分科会
全国研究交流集会から
加工用米の取り組みについて
全面作付で減反クリア
経営としても有利に
岩手県農民連農産物供給センター
小原 昭栄さん
一昨年から始まった米の戸別所得補償制度は、減反の達成が条件です。「田んぼを活用したい」と、減反をしないために交付金を受けられない農家もいます。しかし、田んぼに全量作付けしても、加工用米など主食用米以外に出荷することで、減反条件をクリアすることができます。
ところが、加工用米は実需者との契約など、個人で取り組むにはむずかしい面があります。そこで岩手県農民連農産物供給センターでは、農民連ふるさとネットワークの紹介で実需者と契約し、加工用米に取り組んできました。
昨年は238袋の計画でしたが、実際は地域作況が100程度の収量なのに103になったため、245袋の出荷を命じられ、その分高く売れる主食米を減らすことになりました。また、農政事務所の職員が加工用米の行き先を調査に来て、「伝票を見せろ」とか「通帳を見せろ」などとんでもない態度でした。
今年は6人の農家が加工用米に取り組みました。このうち3人は昨年まで「減反未達成」で戸別所得補償を受けられなかった人です。加工用米の取り組みは、実需者との契約書の作成や農政事務所の調査などめんどうな面もありますが、転作でほかの作物を作る手間をかけずに、10アールあたり2万円の交付金が受けられ、経営としても有利になります。
戸別所得補償制度には問題もありますが、岩手県農民連農産物供給センターでは、稲作農家の経営を守るためにこういった取り組みをすすめていくことにしています。
実需者と生産者が
顔の見える関係へ
農民連ふるさとネット
横山 昭三さん
昨年7月から米トレサビリティ法が施行され、米を原料とする加工品も「原産国表示」が義務化され、国産米の需要が増えています。しかし、10アール8万円助成の飼料用米や米粉用米に押されて加工用米の生産は後退しています。日本酒や焼酎メーカーは原料を「国産」で販売開始し、ある大手焼酎メーカーは予定の米が集まらず、くず米まで集めているといわれています。

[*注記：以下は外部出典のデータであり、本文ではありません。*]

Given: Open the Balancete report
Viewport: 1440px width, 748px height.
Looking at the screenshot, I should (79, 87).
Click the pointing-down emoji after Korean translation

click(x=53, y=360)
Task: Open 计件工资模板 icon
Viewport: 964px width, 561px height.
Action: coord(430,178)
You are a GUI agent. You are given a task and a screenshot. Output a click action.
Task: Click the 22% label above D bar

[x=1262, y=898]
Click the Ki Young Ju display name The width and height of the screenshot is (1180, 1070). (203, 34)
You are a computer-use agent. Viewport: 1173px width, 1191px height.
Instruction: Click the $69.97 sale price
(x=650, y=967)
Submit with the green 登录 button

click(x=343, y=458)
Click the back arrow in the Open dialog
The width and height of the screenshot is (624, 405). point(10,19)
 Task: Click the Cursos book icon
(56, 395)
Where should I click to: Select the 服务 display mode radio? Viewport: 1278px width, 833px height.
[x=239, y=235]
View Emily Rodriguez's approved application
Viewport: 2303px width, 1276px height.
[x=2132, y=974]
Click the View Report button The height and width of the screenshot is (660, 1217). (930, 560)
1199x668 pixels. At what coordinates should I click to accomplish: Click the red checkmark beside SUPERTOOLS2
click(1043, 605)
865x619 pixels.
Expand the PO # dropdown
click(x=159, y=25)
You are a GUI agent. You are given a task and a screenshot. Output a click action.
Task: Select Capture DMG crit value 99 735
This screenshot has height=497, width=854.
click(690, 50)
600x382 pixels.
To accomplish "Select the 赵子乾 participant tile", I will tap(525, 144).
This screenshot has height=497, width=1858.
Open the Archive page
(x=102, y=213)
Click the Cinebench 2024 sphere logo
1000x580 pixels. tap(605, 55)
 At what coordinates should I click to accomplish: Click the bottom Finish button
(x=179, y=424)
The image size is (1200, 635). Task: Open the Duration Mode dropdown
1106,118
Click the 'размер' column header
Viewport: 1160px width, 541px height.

個人で取り組む加工用米は、農協・全農にまかせる加工用米と違って、お互い顔の見える長い取引が可能です。地域作況に合わせて加工用米を優先的に出荷させられ、主食用米が減らせるという問題も、農民連は改善を要求してきましたが、「実際の生産量にあわせた出荷でよい」との改善も実現させました。
加工用米の価格はいま、60キロあたり1万円程度ですが、今後下がることがあれば、実需者といっしょに「飼料用米並みの助成金(10アールあたり8万円)を加工用米にも付けろ」の要求と運動を展開すべきです。